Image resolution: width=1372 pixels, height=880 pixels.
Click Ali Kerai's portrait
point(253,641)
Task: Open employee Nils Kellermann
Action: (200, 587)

■ ■ ■

WHAT NEEDS TO BE DONE:
Would you please output every record again, exactly?

FINISHED TASK:
Image resolution: width=1372 pixels, height=880 pixels.
Click Ali Kerai's portrait
point(253,641)
Task: Open employee Nils Kellermann
Action: (200, 587)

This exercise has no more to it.